- **What is required**: Exactly as they stand, the data below are to be printed again.

- **Data records**:
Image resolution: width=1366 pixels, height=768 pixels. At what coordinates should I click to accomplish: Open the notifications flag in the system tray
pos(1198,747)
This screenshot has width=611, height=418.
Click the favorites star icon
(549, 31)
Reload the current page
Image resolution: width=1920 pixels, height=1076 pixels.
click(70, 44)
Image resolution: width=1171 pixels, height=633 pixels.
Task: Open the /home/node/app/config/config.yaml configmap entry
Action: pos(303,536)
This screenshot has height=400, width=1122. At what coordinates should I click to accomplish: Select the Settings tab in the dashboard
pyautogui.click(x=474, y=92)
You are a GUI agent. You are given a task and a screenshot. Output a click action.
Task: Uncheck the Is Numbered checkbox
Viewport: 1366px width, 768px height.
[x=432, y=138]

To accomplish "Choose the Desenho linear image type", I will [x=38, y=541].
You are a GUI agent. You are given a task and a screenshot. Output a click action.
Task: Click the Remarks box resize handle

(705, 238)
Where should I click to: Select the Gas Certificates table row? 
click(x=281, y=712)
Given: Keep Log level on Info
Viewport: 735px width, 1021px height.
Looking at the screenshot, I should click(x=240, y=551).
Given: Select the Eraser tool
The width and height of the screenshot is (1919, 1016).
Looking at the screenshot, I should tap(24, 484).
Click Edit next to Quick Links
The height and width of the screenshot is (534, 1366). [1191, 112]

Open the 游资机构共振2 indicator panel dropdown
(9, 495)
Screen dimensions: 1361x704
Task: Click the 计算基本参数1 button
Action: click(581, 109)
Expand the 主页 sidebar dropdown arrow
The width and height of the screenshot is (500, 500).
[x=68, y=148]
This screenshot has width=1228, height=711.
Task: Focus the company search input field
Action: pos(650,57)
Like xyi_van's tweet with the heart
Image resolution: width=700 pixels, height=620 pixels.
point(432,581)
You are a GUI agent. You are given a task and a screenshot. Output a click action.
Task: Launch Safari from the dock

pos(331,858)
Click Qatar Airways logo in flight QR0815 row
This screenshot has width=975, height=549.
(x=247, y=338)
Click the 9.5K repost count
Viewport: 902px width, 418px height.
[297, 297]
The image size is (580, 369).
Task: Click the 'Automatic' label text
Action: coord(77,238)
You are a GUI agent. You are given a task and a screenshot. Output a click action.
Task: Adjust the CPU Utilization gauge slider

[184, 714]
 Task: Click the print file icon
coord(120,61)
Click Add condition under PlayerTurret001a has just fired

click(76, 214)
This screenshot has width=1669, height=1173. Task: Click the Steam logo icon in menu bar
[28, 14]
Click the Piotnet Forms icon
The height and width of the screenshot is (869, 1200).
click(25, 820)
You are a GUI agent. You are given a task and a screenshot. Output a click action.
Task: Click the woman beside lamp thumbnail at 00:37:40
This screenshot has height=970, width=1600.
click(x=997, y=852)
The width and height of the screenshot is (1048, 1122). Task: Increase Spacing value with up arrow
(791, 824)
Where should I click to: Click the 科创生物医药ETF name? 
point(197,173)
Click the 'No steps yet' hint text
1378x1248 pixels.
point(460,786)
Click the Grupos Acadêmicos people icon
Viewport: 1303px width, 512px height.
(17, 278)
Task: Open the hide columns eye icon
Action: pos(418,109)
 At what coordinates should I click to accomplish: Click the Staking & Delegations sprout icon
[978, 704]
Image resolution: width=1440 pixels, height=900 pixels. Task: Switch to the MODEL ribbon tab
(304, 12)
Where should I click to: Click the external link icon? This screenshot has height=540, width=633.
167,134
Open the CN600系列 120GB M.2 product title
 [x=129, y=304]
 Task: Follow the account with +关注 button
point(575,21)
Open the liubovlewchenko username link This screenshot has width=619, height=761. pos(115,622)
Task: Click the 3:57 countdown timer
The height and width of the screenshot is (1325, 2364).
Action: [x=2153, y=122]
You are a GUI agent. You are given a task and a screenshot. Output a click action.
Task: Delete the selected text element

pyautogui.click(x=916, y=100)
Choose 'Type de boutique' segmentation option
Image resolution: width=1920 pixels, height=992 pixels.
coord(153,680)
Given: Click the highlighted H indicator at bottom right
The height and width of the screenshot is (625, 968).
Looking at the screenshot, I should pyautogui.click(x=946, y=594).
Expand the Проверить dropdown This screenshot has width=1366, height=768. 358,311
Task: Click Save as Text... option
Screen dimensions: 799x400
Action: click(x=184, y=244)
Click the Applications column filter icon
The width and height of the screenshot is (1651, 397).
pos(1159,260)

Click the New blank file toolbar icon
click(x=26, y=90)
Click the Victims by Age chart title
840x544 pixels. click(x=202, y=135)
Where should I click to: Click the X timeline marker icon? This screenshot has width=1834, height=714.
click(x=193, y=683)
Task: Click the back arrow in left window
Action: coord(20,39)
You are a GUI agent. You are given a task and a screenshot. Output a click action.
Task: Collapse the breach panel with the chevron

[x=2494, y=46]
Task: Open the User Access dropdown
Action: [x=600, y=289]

- **Solution for this problem**:
Image resolution: width=1366 pixels, height=768 pixels. At what coordinates should I click to accomplish: Open the notifications flag in the system tray
pos(1198,747)
This screenshot has width=611, height=418.
Click the favorites star icon
(549, 31)
Reload the current page
Image resolution: width=1920 pixels, height=1076 pixels.
click(70, 44)
Image resolution: width=1171 pixels, height=633 pixels.
Task: Open the /home/node/app/config/config.yaml configmap entry
Action: pos(303,536)
This screenshot has height=400, width=1122. At what coordinates should I click to accomplish: Select the Settings tab in the dashboard
pyautogui.click(x=474, y=92)
You are a GUI agent. You are given a task and a screenshot. Output a click action.
Task: Uncheck the Is Numbered checkbox
Viewport: 1366px width, 768px height.
[x=432, y=138]

To accomplish "Choose the Desenho linear image type", I will [x=38, y=541].
You are a GUI agent. You are given a task and a screenshot. Output a click action.
Task: Click the Remarks box resize handle

(705, 238)
Where should I click to: Select the Gas Certificates table row? 
click(x=281, y=712)
Given: Keep Log level on Info
Viewport: 735px width, 1021px height.
Looking at the screenshot, I should click(x=240, y=551).
Given: Select the Eraser tool
The width and height of the screenshot is (1919, 1016).
Looking at the screenshot, I should tap(24, 484).
Click Edit next to Quick Links
The height and width of the screenshot is (534, 1366). [1191, 112]

Open the 游资机构共振2 indicator panel dropdown
(9, 495)
Screen dimensions: 1361x704
Task: Click the 计算基本参数1 button
Action: click(581, 109)
Expand the 主页 sidebar dropdown arrow
The width and height of the screenshot is (500, 500).
[x=68, y=148]
This screenshot has width=1228, height=711.
Task: Focus the company search input field
Action: pos(650,57)
Like xyi_van's tweet with the heart
Image resolution: width=700 pixels, height=620 pixels.
point(432,581)
You are a GUI agent. You are given a task and a screenshot. Output a click action.
Task: Launch Safari from the dock

pos(331,858)
Click Qatar Airways logo in flight QR0815 row
This screenshot has width=975, height=549.
(x=247, y=338)
Click the 9.5K repost count
Viewport: 902px width, 418px height.
[297, 297]
The image size is (580, 369).
Task: Click the 'Automatic' label text
Action: coord(77,238)
You are a GUI agent. You are given a task and a screenshot. Output a click action.
Task: Adjust the CPU Utilization gauge slider

[184, 714]
 Task: Click the print file icon
coord(120,61)
Click Add condition under PlayerTurret001a has just fired

click(76, 214)
This screenshot has width=1669, height=1173. Task: Click the Steam logo icon in menu bar
[28, 14]
Click the Piotnet Forms icon
The height and width of the screenshot is (869, 1200).
click(25, 820)
You are a GUI agent. You are given a task and a screenshot. Output a click action.
Task: Click the woman beside lamp thumbnail at 00:37:40
This screenshot has height=970, width=1600.
click(x=997, y=852)
The width and height of the screenshot is (1048, 1122). Task: Increase Spacing value with up arrow
(791, 824)
Where should I click to: Click the 科创生物医药ETF name? 
point(197,173)
Click the 'No steps yet' hint text
1378x1248 pixels.
point(460,786)
Click the Grupos Acadêmicos people icon
Viewport: 1303px width, 512px height.
(17, 278)
Task: Open the hide columns eye icon
Action: pos(418,109)
 At what coordinates should I click to accomplish: Click the Staking & Delegations sprout icon
[978, 704]
Image resolution: width=1440 pixels, height=900 pixels. Task: Switch to the MODEL ribbon tab
(304, 12)
Where should I click to: Click the external link icon? This screenshot has height=540, width=633.
167,134
Open the CN600系列 120GB M.2 product title
 [x=129, y=304]
 Task: Follow the account with +关注 button
point(575,21)
Open the liubovlewchenko username link This screenshot has width=619, height=761. pos(115,622)
Task: Click the 3:57 countdown timer
The height and width of the screenshot is (1325, 2364).
Action: [x=2153, y=122]
You are a GUI agent. You are given a task and a screenshot. Output a click action.
Task: Delete the selected text element

pyautogui.click(x=916, y=100)
Choose 'Type de boutique' segmentation option
Image resolution: width=1920 pixels, height=992 pixels.
coord(153,680)
Given: Click the highlighted H indicator at bottom right
The height and width of the screenshot is (625, 968).
Looking at the screenshot, I should pyautogui.click(x=946, y=594).
Expand the Проверить dropdown This screenshot has width=1366, height=768. 358,311
Task: Click Save as Text... option
Screen dimensions: 799x400
Action: click(x=184, y=244)
Click the Applications column filter icon
The width and height of the screenshot is (1651, 397).
pos(1159,260)

Click the New blank file toolbar icon
click(x=26, y=90)
Click the Victims by Age chart title
840x544 pixels. click(x=202, y=135)
Where should I click to: Click the X timeline marker icon? This screenshot has width=1834, height=714.
click(x=193, y=683)
Task: Click the back arrow in left window
Action: coord(20,39)
You are a GUI agent. You are given a task and a screenshot. Output a click action.
Task: Collapse the breach panel with the chevron

[x=2494, y=46]
Task: Open the User Access dropdown
Action: [x=600, y=289]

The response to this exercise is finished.